▸ **GIVEN ENTRIES**
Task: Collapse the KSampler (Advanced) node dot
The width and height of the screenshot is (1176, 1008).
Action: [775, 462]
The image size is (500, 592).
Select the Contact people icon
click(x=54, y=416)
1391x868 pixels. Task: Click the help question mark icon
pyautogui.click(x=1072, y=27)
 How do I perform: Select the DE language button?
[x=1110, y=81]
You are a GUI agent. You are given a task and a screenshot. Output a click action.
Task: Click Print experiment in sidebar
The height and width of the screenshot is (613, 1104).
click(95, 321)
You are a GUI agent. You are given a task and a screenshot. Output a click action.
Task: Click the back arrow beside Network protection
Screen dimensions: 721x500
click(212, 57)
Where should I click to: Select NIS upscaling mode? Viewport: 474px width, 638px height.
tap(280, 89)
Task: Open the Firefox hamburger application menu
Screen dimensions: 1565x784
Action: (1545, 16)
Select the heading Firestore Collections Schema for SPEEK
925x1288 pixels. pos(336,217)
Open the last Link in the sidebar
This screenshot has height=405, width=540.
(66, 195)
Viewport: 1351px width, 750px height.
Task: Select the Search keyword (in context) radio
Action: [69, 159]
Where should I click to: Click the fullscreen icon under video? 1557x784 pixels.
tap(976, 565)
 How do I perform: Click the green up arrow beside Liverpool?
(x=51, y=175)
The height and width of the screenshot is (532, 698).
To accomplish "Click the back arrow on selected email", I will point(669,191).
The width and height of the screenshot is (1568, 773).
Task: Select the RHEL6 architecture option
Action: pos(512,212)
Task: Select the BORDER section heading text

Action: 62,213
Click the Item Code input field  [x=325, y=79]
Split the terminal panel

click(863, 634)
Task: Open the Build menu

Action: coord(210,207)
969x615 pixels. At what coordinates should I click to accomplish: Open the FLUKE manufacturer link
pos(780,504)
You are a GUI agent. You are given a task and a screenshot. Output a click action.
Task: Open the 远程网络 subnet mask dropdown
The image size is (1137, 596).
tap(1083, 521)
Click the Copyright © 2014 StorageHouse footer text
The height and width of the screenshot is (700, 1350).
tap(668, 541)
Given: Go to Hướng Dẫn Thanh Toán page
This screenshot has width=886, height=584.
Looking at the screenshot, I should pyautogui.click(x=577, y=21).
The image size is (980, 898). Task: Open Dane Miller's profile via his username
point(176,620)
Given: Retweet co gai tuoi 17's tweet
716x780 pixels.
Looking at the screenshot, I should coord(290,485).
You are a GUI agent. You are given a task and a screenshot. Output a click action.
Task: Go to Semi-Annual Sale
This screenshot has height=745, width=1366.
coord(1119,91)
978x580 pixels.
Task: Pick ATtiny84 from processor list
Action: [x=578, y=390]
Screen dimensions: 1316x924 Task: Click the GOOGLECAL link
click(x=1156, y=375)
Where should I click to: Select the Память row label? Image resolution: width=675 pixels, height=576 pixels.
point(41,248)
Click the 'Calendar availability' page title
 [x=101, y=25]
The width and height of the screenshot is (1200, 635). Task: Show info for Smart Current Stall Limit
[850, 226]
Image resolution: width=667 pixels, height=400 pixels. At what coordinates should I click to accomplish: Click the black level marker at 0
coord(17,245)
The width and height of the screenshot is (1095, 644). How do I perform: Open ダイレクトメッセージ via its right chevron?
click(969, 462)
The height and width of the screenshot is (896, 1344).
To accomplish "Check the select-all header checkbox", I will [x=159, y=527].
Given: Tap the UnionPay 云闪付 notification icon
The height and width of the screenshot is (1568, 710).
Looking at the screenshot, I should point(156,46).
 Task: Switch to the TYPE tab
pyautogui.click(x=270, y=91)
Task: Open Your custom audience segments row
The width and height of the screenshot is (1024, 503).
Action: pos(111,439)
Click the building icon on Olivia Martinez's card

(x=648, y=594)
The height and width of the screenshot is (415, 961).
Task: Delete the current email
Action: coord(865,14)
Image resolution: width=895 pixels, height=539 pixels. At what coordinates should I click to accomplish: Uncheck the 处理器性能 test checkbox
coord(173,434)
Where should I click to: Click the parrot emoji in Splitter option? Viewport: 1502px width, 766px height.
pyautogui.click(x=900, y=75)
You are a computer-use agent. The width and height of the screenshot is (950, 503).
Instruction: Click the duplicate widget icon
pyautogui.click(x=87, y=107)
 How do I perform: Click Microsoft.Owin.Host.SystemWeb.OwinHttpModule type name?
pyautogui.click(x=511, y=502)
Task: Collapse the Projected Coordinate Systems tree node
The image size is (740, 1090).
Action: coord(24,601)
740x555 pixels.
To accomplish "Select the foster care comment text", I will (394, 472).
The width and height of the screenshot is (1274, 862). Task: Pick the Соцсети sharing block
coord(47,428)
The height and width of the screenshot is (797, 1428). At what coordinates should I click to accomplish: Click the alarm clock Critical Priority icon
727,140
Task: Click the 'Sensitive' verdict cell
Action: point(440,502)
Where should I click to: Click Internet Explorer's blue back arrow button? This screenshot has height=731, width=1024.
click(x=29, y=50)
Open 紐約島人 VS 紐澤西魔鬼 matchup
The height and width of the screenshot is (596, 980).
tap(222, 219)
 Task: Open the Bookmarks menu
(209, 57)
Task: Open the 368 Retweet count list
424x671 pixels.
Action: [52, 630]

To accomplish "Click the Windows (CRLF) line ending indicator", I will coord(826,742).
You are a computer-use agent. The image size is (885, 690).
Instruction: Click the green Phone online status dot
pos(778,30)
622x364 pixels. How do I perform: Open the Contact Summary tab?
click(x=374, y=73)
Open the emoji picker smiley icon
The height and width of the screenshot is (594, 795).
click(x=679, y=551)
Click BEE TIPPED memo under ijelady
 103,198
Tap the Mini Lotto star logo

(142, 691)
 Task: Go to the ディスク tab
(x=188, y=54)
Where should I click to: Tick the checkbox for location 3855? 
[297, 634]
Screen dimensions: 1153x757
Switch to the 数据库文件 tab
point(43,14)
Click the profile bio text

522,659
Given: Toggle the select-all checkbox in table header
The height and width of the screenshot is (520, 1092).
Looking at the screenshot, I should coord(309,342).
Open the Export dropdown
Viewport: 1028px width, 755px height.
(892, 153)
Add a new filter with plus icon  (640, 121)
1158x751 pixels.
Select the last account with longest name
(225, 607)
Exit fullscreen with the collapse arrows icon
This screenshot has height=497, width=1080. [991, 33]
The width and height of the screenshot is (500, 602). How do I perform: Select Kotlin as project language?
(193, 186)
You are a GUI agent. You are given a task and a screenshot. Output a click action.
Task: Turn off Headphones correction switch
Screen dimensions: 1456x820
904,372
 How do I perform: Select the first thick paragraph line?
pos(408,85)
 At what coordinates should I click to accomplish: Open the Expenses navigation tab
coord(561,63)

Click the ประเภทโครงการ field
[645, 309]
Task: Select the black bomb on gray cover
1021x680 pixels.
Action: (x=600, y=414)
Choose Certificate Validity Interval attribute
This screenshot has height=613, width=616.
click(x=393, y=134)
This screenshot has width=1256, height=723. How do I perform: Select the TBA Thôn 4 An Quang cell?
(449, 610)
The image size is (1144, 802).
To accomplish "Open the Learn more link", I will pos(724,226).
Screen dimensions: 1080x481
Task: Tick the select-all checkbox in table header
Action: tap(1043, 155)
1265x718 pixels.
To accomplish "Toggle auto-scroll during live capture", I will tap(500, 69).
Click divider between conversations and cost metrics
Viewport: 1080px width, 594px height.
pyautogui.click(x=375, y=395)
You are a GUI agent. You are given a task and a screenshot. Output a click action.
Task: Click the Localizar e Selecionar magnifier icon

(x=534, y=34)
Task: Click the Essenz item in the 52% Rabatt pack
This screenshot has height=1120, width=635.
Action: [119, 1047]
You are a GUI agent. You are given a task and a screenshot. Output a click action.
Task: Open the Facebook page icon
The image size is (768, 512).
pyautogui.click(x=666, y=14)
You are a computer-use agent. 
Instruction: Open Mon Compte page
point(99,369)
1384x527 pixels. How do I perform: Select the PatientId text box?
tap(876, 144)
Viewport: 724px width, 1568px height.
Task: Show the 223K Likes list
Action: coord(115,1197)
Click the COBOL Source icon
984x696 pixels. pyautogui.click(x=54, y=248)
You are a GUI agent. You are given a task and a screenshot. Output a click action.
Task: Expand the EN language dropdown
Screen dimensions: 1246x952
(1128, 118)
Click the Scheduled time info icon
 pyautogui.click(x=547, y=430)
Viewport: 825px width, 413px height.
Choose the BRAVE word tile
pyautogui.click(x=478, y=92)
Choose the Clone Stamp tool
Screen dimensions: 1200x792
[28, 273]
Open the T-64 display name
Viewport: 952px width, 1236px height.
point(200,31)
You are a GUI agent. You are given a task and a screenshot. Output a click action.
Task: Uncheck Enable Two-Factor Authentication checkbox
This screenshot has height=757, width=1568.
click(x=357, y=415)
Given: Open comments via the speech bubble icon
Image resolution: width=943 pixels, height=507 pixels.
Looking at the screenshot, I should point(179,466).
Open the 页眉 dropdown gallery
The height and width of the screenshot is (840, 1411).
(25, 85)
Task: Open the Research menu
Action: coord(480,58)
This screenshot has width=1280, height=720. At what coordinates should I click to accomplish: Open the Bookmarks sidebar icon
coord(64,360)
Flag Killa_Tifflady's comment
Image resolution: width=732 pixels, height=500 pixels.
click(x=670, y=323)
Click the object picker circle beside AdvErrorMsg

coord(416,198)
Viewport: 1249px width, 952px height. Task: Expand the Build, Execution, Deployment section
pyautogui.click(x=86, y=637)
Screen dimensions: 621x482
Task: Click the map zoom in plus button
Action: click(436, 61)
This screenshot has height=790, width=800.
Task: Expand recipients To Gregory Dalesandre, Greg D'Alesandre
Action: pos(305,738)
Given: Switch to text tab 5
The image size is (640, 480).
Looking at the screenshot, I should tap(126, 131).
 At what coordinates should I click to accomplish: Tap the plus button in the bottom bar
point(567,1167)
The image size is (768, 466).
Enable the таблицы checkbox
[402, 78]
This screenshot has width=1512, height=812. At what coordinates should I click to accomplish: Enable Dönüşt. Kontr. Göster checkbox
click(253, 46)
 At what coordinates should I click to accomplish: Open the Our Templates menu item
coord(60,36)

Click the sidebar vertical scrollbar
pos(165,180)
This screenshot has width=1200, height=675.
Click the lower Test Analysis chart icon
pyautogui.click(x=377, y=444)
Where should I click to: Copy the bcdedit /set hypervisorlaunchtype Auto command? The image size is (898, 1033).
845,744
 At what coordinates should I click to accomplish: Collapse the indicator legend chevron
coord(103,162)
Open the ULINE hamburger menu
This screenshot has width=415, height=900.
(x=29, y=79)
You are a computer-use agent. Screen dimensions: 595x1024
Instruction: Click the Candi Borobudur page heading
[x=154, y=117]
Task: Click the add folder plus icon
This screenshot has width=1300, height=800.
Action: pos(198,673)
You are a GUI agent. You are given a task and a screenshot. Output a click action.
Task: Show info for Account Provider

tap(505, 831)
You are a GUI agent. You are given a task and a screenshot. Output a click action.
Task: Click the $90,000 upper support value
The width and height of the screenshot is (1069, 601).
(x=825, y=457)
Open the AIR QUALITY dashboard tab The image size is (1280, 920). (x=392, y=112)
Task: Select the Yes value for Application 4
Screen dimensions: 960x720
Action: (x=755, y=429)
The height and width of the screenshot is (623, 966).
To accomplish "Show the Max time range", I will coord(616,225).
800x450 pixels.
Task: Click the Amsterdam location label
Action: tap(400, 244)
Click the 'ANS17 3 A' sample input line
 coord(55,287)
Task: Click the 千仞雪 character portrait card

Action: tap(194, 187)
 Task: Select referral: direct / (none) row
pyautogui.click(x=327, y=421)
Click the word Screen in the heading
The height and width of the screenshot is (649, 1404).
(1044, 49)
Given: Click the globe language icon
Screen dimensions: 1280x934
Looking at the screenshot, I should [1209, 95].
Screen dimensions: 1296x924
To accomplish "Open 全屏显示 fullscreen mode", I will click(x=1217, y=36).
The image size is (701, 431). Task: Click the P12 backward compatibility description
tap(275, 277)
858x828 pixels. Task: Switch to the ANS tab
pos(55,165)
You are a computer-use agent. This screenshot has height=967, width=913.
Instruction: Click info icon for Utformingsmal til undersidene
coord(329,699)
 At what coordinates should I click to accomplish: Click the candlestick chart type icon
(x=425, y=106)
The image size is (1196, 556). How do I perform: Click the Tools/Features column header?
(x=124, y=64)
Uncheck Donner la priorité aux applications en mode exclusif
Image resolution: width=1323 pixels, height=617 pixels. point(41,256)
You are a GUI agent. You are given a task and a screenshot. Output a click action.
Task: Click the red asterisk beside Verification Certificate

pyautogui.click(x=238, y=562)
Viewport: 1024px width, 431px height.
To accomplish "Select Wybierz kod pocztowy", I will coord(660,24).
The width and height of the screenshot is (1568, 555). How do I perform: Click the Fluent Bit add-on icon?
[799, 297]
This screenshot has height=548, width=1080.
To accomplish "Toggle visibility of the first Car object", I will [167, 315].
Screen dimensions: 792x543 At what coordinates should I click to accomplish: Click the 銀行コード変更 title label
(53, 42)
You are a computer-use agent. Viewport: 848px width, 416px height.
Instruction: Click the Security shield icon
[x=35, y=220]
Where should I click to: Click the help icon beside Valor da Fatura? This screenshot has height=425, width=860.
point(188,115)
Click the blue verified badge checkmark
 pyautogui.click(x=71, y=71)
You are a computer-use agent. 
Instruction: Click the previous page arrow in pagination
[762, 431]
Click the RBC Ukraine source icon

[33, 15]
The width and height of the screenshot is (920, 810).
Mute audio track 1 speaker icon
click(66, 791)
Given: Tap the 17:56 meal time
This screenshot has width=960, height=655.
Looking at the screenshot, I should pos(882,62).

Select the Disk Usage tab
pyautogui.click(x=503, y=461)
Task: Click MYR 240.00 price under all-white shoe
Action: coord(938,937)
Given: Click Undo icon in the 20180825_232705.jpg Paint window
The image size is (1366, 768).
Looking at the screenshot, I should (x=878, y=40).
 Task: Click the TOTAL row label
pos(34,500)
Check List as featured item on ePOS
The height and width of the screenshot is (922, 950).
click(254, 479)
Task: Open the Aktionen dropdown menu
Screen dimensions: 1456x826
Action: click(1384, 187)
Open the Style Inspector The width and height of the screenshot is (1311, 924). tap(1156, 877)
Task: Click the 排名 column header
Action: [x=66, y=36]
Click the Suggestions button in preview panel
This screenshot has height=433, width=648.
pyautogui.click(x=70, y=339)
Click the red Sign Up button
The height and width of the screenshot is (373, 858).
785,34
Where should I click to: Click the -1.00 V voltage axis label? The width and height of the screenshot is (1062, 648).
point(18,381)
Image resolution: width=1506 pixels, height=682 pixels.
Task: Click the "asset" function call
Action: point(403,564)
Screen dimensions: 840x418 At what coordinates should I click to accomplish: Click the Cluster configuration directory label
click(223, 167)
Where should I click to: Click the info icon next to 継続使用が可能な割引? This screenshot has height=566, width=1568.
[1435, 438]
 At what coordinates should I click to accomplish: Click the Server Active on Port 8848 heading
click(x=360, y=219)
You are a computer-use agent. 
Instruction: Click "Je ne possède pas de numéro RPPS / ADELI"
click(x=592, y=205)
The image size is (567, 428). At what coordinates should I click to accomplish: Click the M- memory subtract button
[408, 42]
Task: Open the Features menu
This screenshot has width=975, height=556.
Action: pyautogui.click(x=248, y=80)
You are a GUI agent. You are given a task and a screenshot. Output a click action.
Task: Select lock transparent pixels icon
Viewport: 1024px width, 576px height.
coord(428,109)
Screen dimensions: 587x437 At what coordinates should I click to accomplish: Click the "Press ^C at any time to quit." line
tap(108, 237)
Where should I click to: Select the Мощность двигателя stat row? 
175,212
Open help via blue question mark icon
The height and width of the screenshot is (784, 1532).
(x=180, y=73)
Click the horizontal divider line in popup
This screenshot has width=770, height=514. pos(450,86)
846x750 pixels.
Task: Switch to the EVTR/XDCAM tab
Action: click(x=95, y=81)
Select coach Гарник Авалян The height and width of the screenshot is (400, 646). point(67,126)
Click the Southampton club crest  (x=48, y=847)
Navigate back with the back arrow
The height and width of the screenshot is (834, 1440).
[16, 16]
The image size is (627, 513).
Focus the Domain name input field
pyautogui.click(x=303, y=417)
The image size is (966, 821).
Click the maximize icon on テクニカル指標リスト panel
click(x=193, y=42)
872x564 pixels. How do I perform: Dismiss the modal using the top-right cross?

▸ **ASSIGNED TASK**
Out of the data above, give again only the lines starting at the one holding "Where should I click to: Click the parrot" and ending at the one holding "Task: Collapse the Projected", unchanged.

▸ **RESPONSE FOR THIS EXERCISE**
Where should I click to: Click the parrot emoji in Splitter option? Viewport: 1502px width, 766px height.
pyautogui.click(x=900, y=75)
You are a computer-use agent. The width and height of the screenshot is (950, 503).
Instruction: Click the duplicate widget icon
pyautogui.click(x=87, y=107)
 How do I perform: Click Microsoft.Owin.Host.SystemWeb.OwinHttpModule type name?
pyautogui.click(x=511, y=502)
Task: Collapse the Projected Coordinate Systems tree node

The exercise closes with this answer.